** start Task input **

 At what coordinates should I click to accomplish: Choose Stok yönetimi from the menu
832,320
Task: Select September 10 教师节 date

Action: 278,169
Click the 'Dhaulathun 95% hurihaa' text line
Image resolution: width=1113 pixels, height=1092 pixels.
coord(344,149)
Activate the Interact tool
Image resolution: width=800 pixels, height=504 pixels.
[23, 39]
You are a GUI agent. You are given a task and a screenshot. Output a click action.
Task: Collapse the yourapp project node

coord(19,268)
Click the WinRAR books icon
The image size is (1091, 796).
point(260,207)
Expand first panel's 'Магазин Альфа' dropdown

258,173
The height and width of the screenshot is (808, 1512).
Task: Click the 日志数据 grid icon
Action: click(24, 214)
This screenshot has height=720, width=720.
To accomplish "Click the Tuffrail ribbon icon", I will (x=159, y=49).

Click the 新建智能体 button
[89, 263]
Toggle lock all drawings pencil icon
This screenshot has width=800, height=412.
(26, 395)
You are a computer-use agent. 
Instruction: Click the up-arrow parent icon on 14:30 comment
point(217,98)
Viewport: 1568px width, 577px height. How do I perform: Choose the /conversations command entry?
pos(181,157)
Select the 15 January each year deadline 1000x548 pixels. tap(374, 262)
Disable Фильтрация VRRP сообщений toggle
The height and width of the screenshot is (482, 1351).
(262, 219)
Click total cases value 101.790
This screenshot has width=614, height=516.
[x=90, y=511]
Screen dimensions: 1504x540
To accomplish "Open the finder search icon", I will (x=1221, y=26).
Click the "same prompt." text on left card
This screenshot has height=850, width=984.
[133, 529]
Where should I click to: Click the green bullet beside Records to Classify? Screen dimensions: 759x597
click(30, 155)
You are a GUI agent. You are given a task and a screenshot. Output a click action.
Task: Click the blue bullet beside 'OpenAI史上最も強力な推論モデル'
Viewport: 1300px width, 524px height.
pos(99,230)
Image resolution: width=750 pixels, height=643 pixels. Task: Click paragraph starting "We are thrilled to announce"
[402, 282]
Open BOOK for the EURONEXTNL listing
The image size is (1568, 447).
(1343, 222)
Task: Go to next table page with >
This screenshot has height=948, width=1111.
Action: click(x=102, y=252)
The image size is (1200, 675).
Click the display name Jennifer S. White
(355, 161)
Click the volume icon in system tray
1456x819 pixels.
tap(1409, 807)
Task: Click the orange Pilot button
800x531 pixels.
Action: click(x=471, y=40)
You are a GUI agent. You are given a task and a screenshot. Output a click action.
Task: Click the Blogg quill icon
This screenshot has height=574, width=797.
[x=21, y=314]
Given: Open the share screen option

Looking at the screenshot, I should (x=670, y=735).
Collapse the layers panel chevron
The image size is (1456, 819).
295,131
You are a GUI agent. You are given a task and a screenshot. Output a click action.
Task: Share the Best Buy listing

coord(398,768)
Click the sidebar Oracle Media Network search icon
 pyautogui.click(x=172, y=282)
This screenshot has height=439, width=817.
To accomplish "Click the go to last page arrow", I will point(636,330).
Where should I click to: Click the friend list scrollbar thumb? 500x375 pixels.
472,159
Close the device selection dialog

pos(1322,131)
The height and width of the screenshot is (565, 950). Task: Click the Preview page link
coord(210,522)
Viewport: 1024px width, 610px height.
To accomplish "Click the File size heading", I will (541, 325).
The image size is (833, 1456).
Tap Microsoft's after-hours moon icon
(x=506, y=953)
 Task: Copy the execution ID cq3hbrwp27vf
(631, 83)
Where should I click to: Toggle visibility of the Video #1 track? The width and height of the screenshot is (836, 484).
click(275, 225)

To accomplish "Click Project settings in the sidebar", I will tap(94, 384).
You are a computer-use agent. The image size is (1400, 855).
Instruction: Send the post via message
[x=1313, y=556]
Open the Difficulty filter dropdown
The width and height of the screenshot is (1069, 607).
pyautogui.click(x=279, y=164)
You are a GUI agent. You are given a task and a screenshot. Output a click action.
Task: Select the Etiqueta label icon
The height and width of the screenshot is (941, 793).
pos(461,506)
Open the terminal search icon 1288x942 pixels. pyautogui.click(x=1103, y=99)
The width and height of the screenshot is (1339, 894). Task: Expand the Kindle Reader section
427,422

** end Task input **

▶ **Task statement**: Express the items as a two-column CSV with the headers item_text and item_answer. Begin at the line that has "The width and height of the screenshot is (1339, 894)." and stop after the last item. Give one row per item, with each value in a single quoted field and line breaks changed to spaces.

▶ **Task answer**:
item_text,item_answer
"The width and height of the screenshot is (1339, 894). Task: Expand the Kindle Reader section","427,422"